Facing a rapidly-growing time-of-possession disparity against Georgia Tech’s ball-control attack, UM coach and offensive play-caller Richt kept it on the ground for six plays. He let Kaaya throw twice. Those plays kept his team moving forward. Walton finished the rest.

The next two touchdowns were more madness than method.

Defensive end Trent Harris, who saw scant action in the first three games because of a broken hand, made his first tackle of the season. It was a thunderous hit between the numbers of Georgia Tech quarterback Justin Thomas, who lost the ball. Quarterman snatched it and ran 17 yards. Excitable defensive coordinator Manny Diaz doubled that yardage, jumping and chest-bumping anyone he saw on the sideline.
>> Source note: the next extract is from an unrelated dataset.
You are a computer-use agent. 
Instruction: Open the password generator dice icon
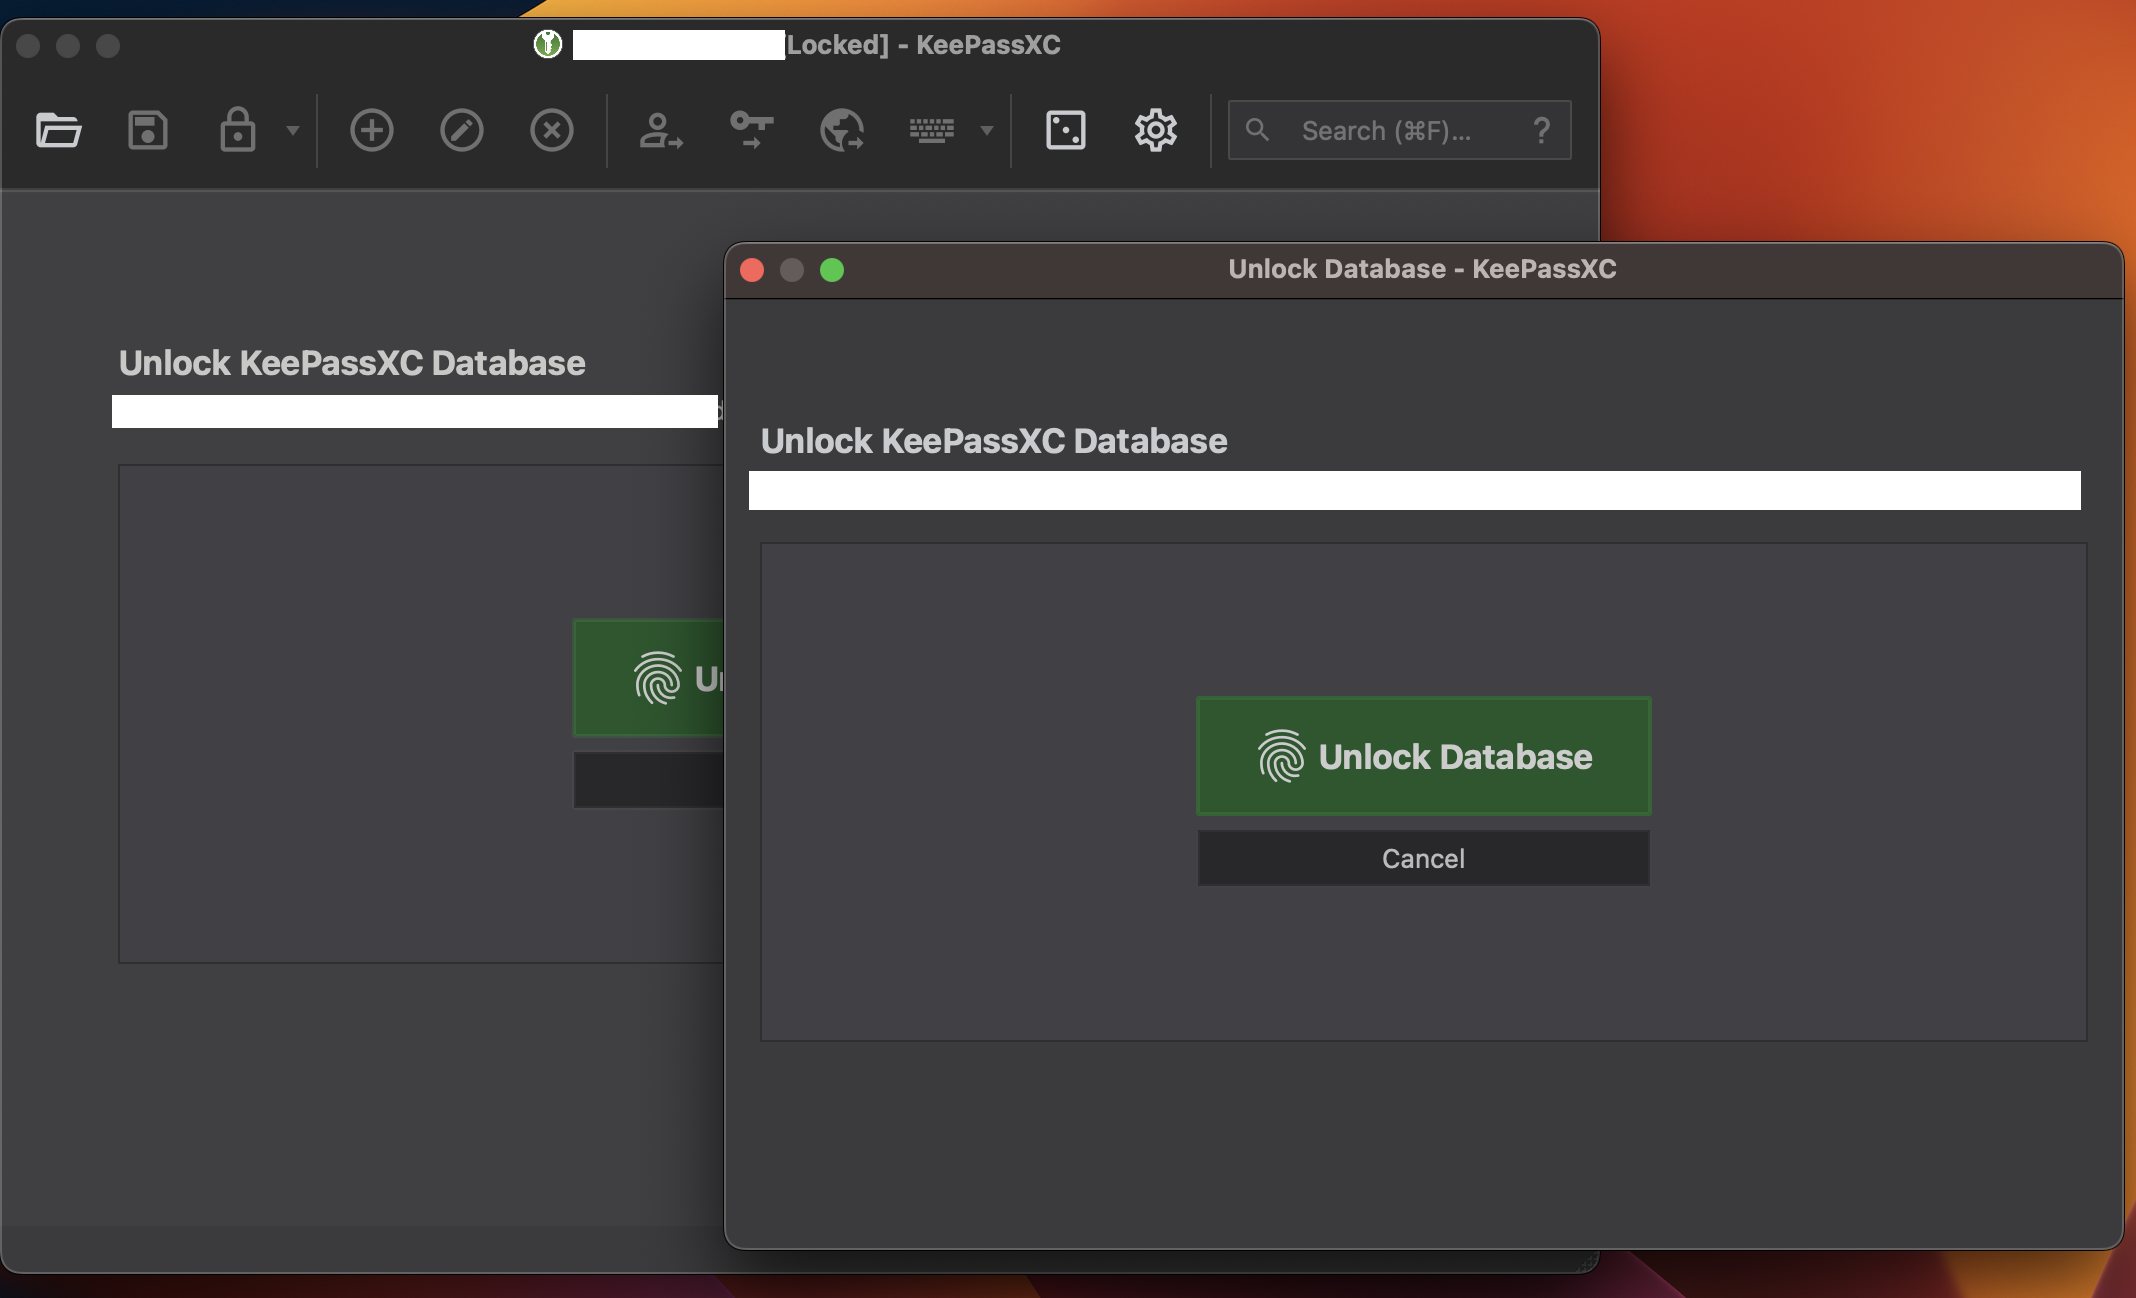coord(1065,130)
Moments later, more celebrating. Thomas lost the ball again. Jackson returned it 18 yards for a touchdown.

“The first of many touchdowns as a Hurricane,” said Jackson, 6-foot-5 and 250 pounds of confidence.

Harris, a junior, finished with seven tackles (six solo), two sacks, three tackles for loss and a forced fumble. Safety Jamal Carter, part of a veteran secondary which cleaned up mistakes all day, had a game-high nine tackles, all solo.
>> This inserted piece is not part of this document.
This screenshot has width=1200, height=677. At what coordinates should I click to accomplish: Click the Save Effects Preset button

After Georgia Tech freshman A-back Dedrick Mills scored on a 9-yard swing pass before the half and a 1-yard rush at 5:01 of the third quarter, Kaaya responded.

From his own 26, he hit freshman Ahmmon Richards for 12 yards, then 31 – Richards juked his way past one defender and burned another. Kaaya’s next pass, a slant, found Stacy Coley for a 31-yard touchdown.

Four plays, 1:33 off the clock. It didn’t balance the time-of-possession scale, but it put Miami up by 14 points again.

“It was big for the momentum,” Coley said. “We came out slow in the second half. Coach Richt told us to settle down and make plays when they come. That’s what we did.”

Miami’s defense sealed the win. Senior defensive backs Corn Elder and Rayshawn Jenkins broke up passes in the end zone to stop one late drive. Freshman linebacker Michael Pinckney intercepted a fourth-down pass with 2:21 left.

In total, Georgia Tech held the ball for 39:54 of game clock, more than double Miami’s total. But the Hurricanes, in a scene vastly different the one two years ago, celebrated with their large group of traveling fans afterward, and about 150 fans waited outside the gate to chant Richt’s name as he departed.

Instead of rushing the field, the home fans shuffled away quietly.